In certo qual modo respiriamo l'eternità beata sviluppando in noi la
volontà decisa di vedere il Signore faccia a faccia. L'ascensione ci porta
lentamente verso quella pienezza di gloria che sarà veramente il compimento
della nostra vita: lui in noi assume il nostro mistero umano, lui con noi
cammina verso il paradiso per essere, per noi, nella visione gloriosa del
cielo. Il mistero dell'ascensione non è semplicemente Gesù che va lassù,
l'ascensione è Gesù che nel linguaggio del salire meravigliosamente è in mezzo
a noi, regalandoci quel profumo di eternità beata che la sua presenza in noi semina continuamente.

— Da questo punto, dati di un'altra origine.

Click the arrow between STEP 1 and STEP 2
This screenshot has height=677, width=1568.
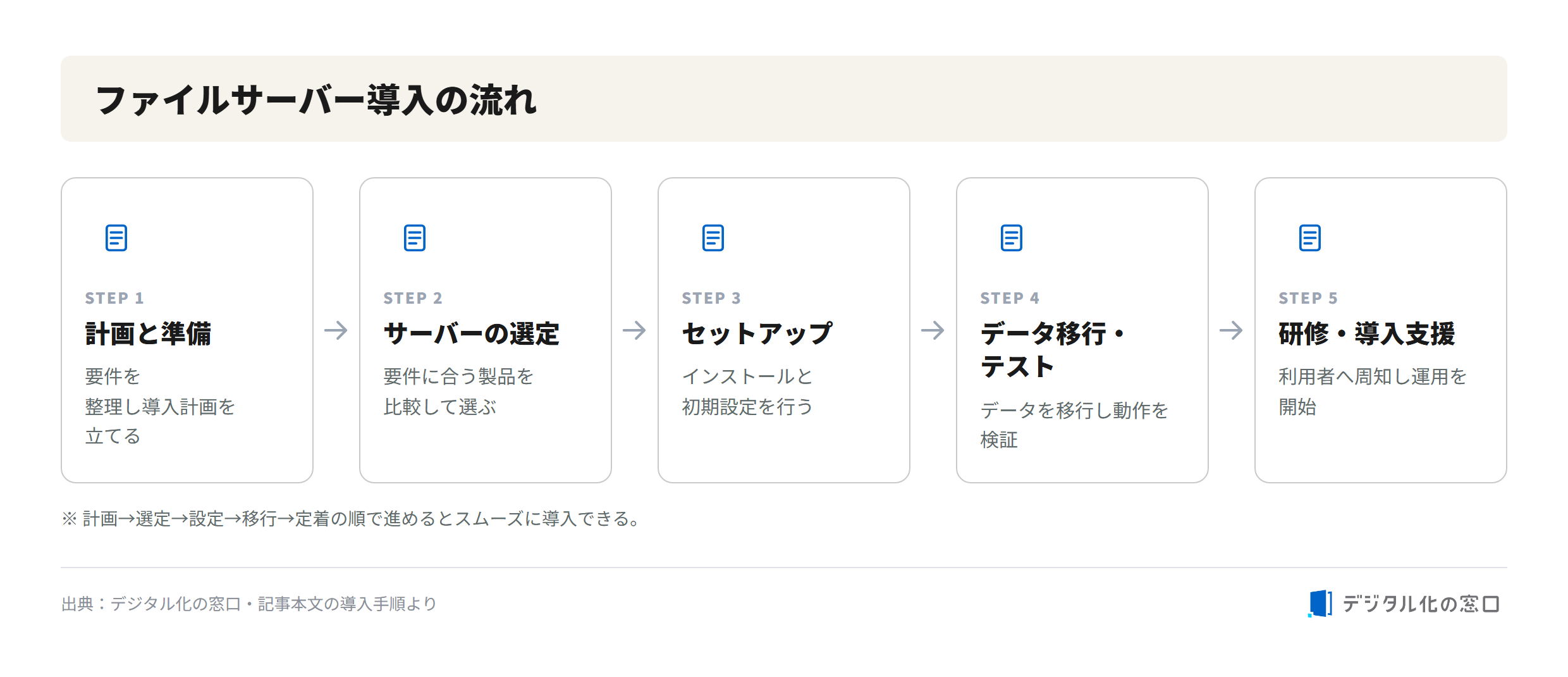[x=336, y=330]
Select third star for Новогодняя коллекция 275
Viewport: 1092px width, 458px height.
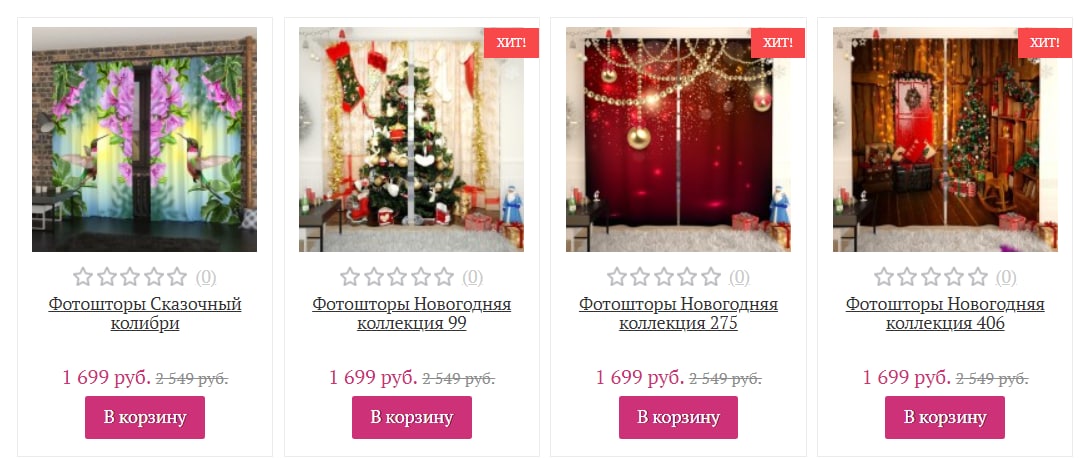[664, 277]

In questa ottica di comunione qual è quel problema che Gesù in noi non sia
vissuto da lui? Qual è quell'aspirazione che in lui profondamente non si realizzi? La bellezza di
ogni aspirazione è vedere il Signore faccia a faccia. In quel momento la nostra
vita sarà veramente realizzata.
Tutto questo mistero che noi stiamo vivendo nell’ ascensione del
Signore, è un mistero che nello Spirito Santo stiamo gustando nell'eucaristia
dove scopriamo una dialettica molto bella: la lontananza è particolare
vicinanza e la vicinanza, nello stesso tempo, è una singolare lontananza. Il Signore
in quest'eucaristia sta condividendo con noi la sua persona e noi in
quest'eucaristia diciamo intensamente che senza di lui non possiamo vivere. Ma
questa vicinanza è questa lontananza perché non ci siamo ancora assisi al
banchetto della gloria eterna.
È molto bello quando ci accosteremo alla comunione e sentiremo quella
bella espressione del libro dell'Apocalisse “Beati gli invitati al banchetto
della cena delle nozze dell'agnello”. In quel momento "mangeremo" la
gloria di Dio, mentre ora stiamo desiderando di mangiare il volto di Dio nel
banchetto del paradiso. La bellezza della liturgia di questa mattina è sognare
con realismo una luce incomparabile nella quale la nostra vita sarà veramente e
totalmente realizzata. Quando nella nostra settimana ci sentiremo poveri,
gustiamo la ricchezza del Dio in noi e con noi! Quando abbiamo gli
interrogativi, di cui la nostra vita è carica, nella fede ben sappiamo che Gesù
li ha già assunti in sé. Quando ci poniamo la domanda cosa sia la vita,
dovremmo avvertire un'attrazione in un mistero indicibile che è la gloria del
cielo! Allora una grande speranza sarà nel nostro spirito e cammineremo certi
che lui non ci abbandona mai: il paradiso è già oggi incominciato.